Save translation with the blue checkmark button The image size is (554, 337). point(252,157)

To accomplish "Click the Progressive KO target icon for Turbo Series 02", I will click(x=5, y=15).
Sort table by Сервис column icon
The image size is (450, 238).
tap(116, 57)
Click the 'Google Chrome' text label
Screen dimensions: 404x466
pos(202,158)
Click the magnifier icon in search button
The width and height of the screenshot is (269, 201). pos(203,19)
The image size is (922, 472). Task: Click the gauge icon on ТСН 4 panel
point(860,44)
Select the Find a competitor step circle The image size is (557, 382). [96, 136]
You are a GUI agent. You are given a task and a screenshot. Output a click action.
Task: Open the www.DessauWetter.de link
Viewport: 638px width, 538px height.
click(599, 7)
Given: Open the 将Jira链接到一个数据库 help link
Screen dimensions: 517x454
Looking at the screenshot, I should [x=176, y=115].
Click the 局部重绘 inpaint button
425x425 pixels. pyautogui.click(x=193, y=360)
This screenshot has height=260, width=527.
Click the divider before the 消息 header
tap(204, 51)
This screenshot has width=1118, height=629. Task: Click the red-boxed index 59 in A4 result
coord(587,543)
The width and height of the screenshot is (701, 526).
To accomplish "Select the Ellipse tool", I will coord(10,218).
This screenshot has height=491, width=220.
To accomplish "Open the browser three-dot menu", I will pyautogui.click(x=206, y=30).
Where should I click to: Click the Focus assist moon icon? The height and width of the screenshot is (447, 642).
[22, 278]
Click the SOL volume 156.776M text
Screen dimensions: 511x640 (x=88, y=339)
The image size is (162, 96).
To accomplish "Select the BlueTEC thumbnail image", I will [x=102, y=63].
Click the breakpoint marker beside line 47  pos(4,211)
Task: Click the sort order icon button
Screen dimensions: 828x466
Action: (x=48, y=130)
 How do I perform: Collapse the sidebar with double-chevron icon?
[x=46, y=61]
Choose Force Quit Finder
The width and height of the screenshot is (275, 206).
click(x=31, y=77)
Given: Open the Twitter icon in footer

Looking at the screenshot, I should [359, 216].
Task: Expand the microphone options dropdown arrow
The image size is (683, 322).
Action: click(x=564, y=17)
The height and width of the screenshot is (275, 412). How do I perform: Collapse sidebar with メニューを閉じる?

__Assigned task__: If a line of the listing above contains "accomplish", pick it out and copy it.

__Reply__:
To accomplish "Click the Progressive KO target icon for Turbo Series 02", I will click(x=5, y=15).
To accomplish "Select the Ellipse tool", I will coord(10,218).
To accomplish "Open the browser three-dot menu", I will pyautogui.click(x=206, y=30).
To accomplish "Select the BlueTEC thumbnail image", I will [x=102, y=63].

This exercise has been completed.